Neither War nor a Shadow Pandemic
By Kirthi Jayakumar
The Secretary General of the United Nations Antonio Guterres called for a domestic violence “ceasefire” amid “horrifying global surge.” The UN Women declaredthe widespread prevalence and rise in gender-based violence as a “shadow pandemic.” Even as global attention to the rise in the number of cases of domestic violence targeting women is definitely important, and that the highest authorities in the United Nations are addressing it through their rhetoric, the words they’ve chosen are problematic at best. And it matters, tremendously.
The language of war
The call for a “ceasefire” against domestic violence is a patent use of the language of war. It refers to a “temporary suspension of fighting,” in its simplest meaning. In a more detailed examination of the term, one understands that it refers to the temporary stoppage of war, wherein each side agrees with the other to suspend aggressive actions. A successful ceasefire may be followed by peace agreements – but from World War I to today’s Syrian Civil War, one has seen more instances of ceasefire violations and resumption of war than instances of comprehensive peace.
To call for a ceasefire against domestic violence is tremendously demeaning at best. In effect, the Secretary General has called for a temporary suspension of domestic violence. The natural corollary implies that the suspension is temporary, and that the situation may continue. Casually calling for a temporary suspension of a grave threat to the life of the person facing domestic violence does not solve any dimension of domestic violence. Primarily patriarchy and structural violence manifesting in the form of gender-insensitive and inadequate laws, non-responsive or inadequately responsive security sector agents, cultural and, in some households, religious practices, as well as economic and social factors come together to constitute the enabling environment for domestic violence. During times such as an armed conflict, a natural disaster, or something unprecedented like COVID-19 and the lockdown in response to it, the larger socio-political realities enhance the enabling environment. There is an automatic increase in the number of instances of violence in such situations.
By not addressing the structural violence, and relying on war rhetoric, the Secretary General has effectively downplayed the seriousness of domestic violence and structural violence. Domestic violence is not war that you call a ceasefire for. The survivor has no agency in the dynamic, as violence is used to control their minds, bodies, economic capacities, and mobility. It is not a battle that you hold off on to return to later: it is a human rights violation that simply must stop once and for all, instead of a temporary let up.
Shadows and Pandemics
The UN Women chief, Phumzile Mlambo-Ngucka referred to the rise in domestic violence world over as a shadow pandemic. The use of the word “shadow” in a context like this seems to emulate the use of the word in the context of a shadow report – which stands for an alternative or supplementary report. A pandemic – if COVID-19 hasn’t already made it clear – is a disease that is prevalent over a wide geographic area that could be anything from a country or the world at large. The word pandemic is inherently tied to a disease – which is, like COVID-19, spread by viruses and bacteria. Pandemics allude to diseases that – so long as the pandemic suggest – are uncontainable for various reasons. There may not be a vaccine and/or a cure yet, or there may be a vaccine and/or a cure but it may not be sufficiently available in numbers. At the end of the day, a pandemic disease is not a deliberate product of human conduct, and its spread leaves humanity helpless.
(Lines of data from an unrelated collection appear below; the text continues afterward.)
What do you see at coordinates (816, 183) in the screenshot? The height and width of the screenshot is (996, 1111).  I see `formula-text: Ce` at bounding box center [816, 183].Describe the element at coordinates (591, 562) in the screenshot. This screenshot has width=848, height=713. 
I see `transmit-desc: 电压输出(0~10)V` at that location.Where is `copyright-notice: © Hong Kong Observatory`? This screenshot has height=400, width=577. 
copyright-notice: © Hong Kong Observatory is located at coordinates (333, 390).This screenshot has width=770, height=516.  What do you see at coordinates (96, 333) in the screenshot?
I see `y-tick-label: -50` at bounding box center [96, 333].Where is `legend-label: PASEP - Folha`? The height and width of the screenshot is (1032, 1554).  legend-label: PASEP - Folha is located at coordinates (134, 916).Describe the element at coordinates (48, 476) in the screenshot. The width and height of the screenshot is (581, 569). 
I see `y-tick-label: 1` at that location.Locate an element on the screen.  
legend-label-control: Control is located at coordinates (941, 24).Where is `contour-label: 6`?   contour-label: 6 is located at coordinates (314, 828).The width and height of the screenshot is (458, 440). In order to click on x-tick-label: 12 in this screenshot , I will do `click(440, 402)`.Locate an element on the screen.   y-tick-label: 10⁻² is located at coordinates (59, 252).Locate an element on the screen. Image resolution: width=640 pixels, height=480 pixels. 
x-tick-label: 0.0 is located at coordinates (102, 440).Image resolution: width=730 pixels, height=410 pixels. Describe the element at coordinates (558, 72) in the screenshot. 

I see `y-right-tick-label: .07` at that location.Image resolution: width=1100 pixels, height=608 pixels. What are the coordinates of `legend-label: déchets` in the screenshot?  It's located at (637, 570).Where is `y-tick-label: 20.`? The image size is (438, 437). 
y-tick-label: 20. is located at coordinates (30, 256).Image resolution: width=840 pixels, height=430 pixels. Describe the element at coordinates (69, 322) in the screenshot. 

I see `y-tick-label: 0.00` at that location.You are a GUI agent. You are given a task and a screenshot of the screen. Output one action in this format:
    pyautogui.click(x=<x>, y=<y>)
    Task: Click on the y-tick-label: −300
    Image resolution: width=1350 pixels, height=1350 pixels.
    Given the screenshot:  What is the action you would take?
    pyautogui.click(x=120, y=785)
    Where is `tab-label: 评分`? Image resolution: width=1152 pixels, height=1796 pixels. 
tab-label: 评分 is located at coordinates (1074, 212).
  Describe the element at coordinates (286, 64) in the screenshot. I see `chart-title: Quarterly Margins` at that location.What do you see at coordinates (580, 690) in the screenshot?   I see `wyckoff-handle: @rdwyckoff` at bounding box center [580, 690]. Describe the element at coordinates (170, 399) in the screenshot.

Let’s look at domestic violence. Save for rare (in terms of number) cases of pathology that predispose one toward violence, most instances of domestic violence are a manifestation of attitudes of misogyny, patriarchy, and a sense of entitlement over the bodies of the targeted person. It is a deliberate action that is carried out against a survivor for no logically acceptable reason given that there is nothing that can justify or endorse violence and still be morally right towards all parties involved.
By equating domestic violence to a “shadow” “pandemic,” the UN Women has devastatingly failed the community it strives to serve. Yes, it is “hidden,” but it is not an “alternative.” Yes, one does not see it overtly, but that inability to see it is not the failings of those that are targeted but of the structural violence that has silenced those that face it. Yes, it is widespread and exists across cultures and countries and every other stratification that divides society, but it is not a contagion that humankind is helpless about. Domestic violence can be addressed and brought to an end: it is not idealistic to imagine this reality which may take time, but will certainly arrive. It needs a careful dismantling of structural violence and the development of spaces where equality, peace, and justice thrive.
Without addressing these dimensions, the relegation of domestic violence and gender-based violence to something one can call for a ceasefire in response, or to a shadow pandemic is a painful reiteration that gender-based violence is not a priority for our world leaders. We’re talking about how important it is to stay home and save lives. But what about those whose lives will not be saved because home is not safe?